(Entries for locating text and elements)
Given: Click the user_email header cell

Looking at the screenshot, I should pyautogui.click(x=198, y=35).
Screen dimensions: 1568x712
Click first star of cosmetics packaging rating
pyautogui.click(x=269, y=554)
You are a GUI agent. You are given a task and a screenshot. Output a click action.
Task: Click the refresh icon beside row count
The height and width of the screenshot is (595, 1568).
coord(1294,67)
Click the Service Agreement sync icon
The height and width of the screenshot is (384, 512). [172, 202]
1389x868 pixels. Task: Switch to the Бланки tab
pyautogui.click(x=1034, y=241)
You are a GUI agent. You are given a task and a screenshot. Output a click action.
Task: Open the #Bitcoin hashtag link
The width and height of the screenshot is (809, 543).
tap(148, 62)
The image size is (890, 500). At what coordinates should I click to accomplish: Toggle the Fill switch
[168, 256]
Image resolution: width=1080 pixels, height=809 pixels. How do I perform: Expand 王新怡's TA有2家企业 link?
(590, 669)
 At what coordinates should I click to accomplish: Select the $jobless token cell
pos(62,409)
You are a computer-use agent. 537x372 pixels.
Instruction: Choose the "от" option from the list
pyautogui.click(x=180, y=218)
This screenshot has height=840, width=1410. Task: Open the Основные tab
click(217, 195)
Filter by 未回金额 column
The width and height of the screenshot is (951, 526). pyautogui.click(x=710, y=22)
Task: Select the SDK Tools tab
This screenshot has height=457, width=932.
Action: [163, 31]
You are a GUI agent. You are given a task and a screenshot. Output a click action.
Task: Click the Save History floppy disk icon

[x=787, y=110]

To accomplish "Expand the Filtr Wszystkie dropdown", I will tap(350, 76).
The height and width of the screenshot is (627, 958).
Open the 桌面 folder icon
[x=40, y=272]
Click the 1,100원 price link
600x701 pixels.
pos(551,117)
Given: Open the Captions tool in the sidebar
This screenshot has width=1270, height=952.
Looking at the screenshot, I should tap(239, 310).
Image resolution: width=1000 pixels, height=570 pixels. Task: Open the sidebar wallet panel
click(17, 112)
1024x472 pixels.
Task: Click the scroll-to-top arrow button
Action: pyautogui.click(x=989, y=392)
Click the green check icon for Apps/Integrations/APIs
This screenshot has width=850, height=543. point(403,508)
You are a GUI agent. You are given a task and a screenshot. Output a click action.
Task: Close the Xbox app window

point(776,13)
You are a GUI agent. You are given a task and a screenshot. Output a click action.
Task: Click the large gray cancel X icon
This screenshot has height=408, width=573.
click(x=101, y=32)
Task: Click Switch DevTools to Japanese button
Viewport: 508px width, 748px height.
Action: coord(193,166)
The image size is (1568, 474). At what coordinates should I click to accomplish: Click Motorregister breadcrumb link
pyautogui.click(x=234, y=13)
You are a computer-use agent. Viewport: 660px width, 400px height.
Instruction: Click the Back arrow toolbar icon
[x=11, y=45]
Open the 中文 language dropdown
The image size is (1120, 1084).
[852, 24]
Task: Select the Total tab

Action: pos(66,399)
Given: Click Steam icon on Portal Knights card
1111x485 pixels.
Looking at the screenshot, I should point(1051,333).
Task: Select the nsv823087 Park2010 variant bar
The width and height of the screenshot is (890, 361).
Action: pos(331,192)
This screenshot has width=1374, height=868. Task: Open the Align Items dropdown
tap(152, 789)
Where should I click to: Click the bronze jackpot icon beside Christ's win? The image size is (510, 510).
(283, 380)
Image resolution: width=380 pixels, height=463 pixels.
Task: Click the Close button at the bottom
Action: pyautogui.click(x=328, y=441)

• **The request**
Write out the rows above line for line, with no changes.

• **The output**
Given: Click the user_email header cell

Looking at the screenshot, I should pyautogui.click(x=198, y=35).
Screen dimensions: 1568x712
Click first star of cosmetics packaging rating
pyautogui.click(x=269, y=554)
You are a GUI agent. You are given a task and a screenshot. Output a click action.
Task: Click the refresh icon beside row count
The height and width of the screenshot is (595, 1568).
coord(1294,67)
Click the Service Agreement sync icon
The height and width of the screenshot is (384, 512). [172, 202]
1389x868 pixels. Task: Switch to the Бланки tab
pyautogui.click(x=1034, y=241)
You are a GUI agent. You are given a task and a screenshot. Output a click action.
Task: Open the #Bitcoin hashtag link
The width and height of the screenshot is (809, 543).
tap(148, 62)
The image size is (890, 500). At what coordinates should I click to accomplish: Toggle the Fill switch
[168, 256]
Image resolution: width=1080 pixels, height=809 pixels. How do I perform: Expand 王新怡's TA有2家企业 link?
(590, 669)
 At what coordinates should I click to accomplish: Select the $jobless token cell
pos(62,409)
You are a computer-use agent. 537x372 pixels.
Instruction: Choose the "от" option from the list
pyautogui.click(x=180, y=218)
This screenshot has height=840, width=1410. Task: Open the Основные tab
click(217, 195)
Filter by 未回金额 column
The width and height of the screenshot is (951, 526). pyautogui.click(x=710, y=22)
Task: Select the SDK Tools tab
This screenshot has height=457, width=932.
Action: [163, 31]
You are a GUI agent. You are given a task and a screenshot. Output a click action.
Task: Click the Save History floppy disk icon

[x=787, y=110]

To accomplish "Expand the Filtr Wszystkie dropdown", I will tap(350, 76).
The height and width of the screenshot is (627, 958).
Open the 桌面 folder icon
[x=40, y=272]
Click the 1,100원 price link
600x701 pixels.
pos(551,117)
Given: Open the Captions tool in the sidebar
This screenshot has width=1270, height=952.
Looking at the screenshot, I should tap(239, 310).
Image resolution: width=1000 pixels, height=570 pixels. Task: Open the sidebar wallet panel
click(17, 112)
1024x472 pixels.
Task: Click the scroll-to-top arrow button
Action: pyautogui.click(x=989, y=392)
Click the green check icon for Apps/Integrations/APIs
This screenshot has width=850, height=543. point(403,508)
You are a GUI agent. You are given a task and a screenshot. Output a click action.
Task: Close the Xbox app window

point(776,13)
You are a GUI agent. You are given a task and a screenshot. Output a click action.
Task: Click the large gray cancel X icon
This screenshot has height=408, width=573.
click(x=101, y=32)
Task: Click Switch DevTools to Japanese button
Viewport: 508px width, 748px height.
Action: coord(193,166)
The image size is (1568, 474). At what coordinates should I click to accomplish: Click Motorregister breadcrumb link
pyautogui.click(x=234, y=13)
You are a computer-use agent. Viewport: 660px width, 400px height.
Instruction: Click the Back arrow toolbar icon
[x=11, y=45]
Open the 中文 language dropdown
The image size is (1120, 1084).
[852, 24]
Task: Select the Total tab

Action: pos(66,399)
Given: Click Steam icon on Portal Knights card
1111x485 pixels.
Looking at the screenshot, I should point(1051,333).
Task: Select the nsv823087 Park2010 variant bar
The width and height of the screenshot is (890, 361).
Action: pos(331,192)
This screenshot has width=1374, height=868. Task: Open the Align Items dropdown
tap(152, 789)
Where should I click to: Click the bronze jackpot icon beside Christ's win? The image size is (510, 510).
(283, 380)
Image resolution: width=380 pixels, height=463 pixels.
Task: Click the Close button at the bottom
Action: pyautogui.click(x=328, y=441)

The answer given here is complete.